[Stored items]

____

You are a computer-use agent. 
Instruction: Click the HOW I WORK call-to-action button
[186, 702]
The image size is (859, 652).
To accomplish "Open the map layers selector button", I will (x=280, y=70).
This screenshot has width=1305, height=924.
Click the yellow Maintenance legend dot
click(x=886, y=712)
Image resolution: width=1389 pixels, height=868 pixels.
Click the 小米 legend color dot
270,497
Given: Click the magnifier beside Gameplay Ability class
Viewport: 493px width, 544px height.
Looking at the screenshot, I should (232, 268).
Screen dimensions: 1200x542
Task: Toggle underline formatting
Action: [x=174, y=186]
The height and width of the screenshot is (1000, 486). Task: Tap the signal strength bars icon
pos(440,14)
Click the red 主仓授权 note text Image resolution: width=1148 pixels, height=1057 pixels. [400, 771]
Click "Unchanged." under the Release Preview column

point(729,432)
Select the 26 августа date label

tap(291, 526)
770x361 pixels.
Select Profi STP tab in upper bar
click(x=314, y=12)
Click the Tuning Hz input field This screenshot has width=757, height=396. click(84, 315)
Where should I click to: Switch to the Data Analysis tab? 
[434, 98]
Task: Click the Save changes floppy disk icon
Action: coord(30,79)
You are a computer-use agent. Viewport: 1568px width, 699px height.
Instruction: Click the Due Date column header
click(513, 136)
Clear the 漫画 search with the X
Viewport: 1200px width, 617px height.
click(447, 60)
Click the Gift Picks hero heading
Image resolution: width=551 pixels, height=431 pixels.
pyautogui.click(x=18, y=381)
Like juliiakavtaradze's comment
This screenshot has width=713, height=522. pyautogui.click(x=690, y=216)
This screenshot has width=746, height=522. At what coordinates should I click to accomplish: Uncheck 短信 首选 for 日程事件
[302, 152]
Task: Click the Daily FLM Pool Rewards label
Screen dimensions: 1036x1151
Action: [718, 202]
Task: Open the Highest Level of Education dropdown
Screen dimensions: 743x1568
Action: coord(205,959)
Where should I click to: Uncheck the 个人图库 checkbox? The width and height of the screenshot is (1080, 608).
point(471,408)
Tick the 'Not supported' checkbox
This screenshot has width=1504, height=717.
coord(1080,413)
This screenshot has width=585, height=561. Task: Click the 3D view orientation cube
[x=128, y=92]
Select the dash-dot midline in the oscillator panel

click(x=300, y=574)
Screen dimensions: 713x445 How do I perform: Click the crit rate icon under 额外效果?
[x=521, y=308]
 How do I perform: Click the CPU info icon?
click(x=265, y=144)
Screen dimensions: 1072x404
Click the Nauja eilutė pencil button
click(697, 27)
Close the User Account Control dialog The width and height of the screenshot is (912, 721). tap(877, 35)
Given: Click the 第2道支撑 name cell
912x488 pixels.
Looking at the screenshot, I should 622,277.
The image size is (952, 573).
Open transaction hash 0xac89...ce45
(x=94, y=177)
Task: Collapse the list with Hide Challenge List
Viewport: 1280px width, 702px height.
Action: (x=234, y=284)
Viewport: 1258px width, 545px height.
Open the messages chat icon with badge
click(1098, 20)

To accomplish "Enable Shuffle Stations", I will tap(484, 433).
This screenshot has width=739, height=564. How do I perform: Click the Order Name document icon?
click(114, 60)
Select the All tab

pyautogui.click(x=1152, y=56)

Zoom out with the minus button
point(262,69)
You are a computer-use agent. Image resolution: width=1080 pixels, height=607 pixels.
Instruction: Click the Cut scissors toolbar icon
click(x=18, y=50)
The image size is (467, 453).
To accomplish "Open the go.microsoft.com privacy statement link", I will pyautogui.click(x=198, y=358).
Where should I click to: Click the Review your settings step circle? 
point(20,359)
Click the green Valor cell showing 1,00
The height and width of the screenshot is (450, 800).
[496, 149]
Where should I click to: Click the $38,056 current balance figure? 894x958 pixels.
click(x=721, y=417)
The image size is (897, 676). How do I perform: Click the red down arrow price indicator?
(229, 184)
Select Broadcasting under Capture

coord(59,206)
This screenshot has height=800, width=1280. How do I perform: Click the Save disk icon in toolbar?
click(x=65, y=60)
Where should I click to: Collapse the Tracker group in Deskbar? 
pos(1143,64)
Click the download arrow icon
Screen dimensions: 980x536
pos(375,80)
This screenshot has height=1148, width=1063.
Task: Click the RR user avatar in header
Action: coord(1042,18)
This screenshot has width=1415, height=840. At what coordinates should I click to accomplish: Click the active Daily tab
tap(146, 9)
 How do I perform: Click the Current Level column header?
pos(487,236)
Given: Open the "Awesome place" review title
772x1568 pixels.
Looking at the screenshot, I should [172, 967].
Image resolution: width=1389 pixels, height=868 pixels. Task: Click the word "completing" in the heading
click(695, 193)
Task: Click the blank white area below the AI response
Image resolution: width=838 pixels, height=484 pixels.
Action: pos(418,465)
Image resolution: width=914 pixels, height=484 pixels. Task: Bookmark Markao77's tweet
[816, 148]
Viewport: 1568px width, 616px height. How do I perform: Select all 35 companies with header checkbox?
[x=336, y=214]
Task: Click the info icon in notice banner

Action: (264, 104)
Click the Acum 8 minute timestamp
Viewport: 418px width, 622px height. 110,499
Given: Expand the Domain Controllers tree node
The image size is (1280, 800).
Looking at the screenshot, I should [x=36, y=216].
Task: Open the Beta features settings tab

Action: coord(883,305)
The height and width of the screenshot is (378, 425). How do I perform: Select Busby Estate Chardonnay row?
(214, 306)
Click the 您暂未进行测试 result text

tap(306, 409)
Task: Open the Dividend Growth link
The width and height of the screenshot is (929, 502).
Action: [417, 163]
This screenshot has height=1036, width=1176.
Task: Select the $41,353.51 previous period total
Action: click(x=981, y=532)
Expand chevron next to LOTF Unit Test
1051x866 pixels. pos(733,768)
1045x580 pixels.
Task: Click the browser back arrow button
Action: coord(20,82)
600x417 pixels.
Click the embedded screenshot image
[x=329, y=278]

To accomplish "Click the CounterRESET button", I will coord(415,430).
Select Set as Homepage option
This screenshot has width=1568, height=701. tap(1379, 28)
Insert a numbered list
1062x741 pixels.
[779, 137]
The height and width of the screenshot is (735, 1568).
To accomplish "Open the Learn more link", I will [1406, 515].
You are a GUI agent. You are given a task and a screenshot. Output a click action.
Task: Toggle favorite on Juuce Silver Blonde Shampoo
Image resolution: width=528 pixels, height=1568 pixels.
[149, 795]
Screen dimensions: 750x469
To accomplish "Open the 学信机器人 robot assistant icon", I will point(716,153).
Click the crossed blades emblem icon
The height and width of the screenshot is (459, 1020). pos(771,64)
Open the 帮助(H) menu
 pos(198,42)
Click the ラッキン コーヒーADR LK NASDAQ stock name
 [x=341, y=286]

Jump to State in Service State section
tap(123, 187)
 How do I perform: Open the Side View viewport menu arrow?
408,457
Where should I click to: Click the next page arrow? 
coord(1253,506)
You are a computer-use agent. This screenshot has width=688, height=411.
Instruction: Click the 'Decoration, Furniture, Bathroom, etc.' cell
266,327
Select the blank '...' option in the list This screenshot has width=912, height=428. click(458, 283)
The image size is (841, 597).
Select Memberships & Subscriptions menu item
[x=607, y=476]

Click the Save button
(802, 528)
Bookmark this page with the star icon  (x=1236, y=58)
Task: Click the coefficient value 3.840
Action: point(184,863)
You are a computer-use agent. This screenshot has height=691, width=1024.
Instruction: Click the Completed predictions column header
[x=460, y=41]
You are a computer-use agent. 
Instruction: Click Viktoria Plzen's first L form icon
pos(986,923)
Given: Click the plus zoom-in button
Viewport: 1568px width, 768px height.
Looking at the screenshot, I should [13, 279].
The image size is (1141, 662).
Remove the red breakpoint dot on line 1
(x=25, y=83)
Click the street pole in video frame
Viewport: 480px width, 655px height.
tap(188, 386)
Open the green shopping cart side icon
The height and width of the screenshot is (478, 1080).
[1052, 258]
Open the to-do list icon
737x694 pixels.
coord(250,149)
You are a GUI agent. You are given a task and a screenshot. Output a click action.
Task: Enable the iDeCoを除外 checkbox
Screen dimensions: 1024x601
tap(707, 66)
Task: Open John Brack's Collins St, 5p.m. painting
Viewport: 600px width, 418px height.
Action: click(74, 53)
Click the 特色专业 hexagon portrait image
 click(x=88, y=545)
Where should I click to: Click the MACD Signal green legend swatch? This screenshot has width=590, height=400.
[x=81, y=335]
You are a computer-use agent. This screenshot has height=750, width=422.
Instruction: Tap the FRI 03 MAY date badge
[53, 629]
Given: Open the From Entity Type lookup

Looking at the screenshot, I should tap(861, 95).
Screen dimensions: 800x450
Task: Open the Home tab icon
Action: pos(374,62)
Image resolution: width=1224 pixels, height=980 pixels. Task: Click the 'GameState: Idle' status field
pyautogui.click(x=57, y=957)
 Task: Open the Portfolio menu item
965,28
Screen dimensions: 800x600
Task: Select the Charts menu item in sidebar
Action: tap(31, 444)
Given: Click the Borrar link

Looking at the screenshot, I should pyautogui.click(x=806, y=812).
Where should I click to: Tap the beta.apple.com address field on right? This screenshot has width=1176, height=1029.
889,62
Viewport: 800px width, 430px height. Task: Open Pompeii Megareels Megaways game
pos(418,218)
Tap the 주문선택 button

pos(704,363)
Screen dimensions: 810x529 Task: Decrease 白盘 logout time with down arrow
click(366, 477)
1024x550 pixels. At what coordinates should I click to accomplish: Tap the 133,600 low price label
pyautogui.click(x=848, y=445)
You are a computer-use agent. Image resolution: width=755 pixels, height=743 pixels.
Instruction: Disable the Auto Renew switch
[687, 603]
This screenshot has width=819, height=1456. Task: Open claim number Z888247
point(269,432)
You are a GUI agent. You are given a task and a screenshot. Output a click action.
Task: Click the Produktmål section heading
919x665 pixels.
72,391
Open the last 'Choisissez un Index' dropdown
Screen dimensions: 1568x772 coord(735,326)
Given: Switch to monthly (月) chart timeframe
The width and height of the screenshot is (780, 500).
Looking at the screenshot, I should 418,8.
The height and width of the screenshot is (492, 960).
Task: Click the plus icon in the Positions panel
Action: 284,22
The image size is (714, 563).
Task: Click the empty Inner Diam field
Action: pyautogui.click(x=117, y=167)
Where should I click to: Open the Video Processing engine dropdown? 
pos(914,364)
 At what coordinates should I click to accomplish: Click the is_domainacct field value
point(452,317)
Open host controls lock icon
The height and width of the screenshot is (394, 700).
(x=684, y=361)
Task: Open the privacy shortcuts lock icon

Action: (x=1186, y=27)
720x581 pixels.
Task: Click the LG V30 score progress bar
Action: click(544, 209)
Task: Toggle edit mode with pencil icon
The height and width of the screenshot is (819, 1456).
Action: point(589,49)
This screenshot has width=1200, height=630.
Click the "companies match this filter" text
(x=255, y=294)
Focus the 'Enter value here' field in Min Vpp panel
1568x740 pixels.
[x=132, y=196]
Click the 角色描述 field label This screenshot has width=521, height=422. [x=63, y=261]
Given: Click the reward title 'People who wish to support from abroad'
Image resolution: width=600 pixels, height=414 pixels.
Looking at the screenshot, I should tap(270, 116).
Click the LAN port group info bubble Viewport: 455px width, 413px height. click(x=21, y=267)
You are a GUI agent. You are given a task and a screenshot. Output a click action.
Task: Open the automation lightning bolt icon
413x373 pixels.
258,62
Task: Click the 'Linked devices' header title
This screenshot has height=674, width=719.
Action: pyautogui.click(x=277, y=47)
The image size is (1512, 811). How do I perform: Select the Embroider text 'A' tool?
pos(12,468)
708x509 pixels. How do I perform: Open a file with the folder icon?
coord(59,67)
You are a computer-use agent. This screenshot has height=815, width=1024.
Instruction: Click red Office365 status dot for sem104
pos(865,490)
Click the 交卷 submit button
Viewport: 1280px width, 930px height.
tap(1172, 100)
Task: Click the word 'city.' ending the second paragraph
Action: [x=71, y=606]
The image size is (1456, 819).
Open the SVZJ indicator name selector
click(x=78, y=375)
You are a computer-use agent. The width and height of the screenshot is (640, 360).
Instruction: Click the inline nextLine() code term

____

What you have to do
Each line in the entries above, starting at the line with "Where should I click to: Collapse" and ending at the line with "Given: Expand the", is to be printed exactly, and only those lines.

Response to this task
Where should I click to: Collapse the Tracker group in Deskbar? 
pos(1143,64)
Click the download arrow icon
Screen dimensions: 980x536
pos(375,80)
This screenshot has height=1148, width=1063.
Task: Click the RR user avatar in header
Action: coord(1042,18)
This screenshot has width=1415, height=840. At what coordinates should I click to accomplish: Click the active Daily tab
tap(146, 9)
 How do I perform: Click the Current Level column header?
pos(487,236)
Given: Open the "Awesome place" review title
772x1568 pixels.
Looking at the screenshot, I should [172, 967].
Image resolution: width=1389 pixels, height=868 pixels. Task: Click the word "completing" in the heading
click(695, 193)
Task: Click the blank white area below the AI response
Image resolution: width=838 pixels, height=484 pixels.
Action: pos(418,465)
Image resolution: width=914 pixels, height=484 pixels. Task: Bookmark Markao77's tweet
[816, 148]
Viewport: 1568px width, 616px height. How do I perform: Select all 35 companies with header checkbox?
[x=336, y=214]
Task: Click the info icon in notice banner

Action: (264, 104)
Click the Acum 8 minute timestamp
Viewport: 418px width, 622px height. 110,499
Given: Expand the Domain Controllers tree node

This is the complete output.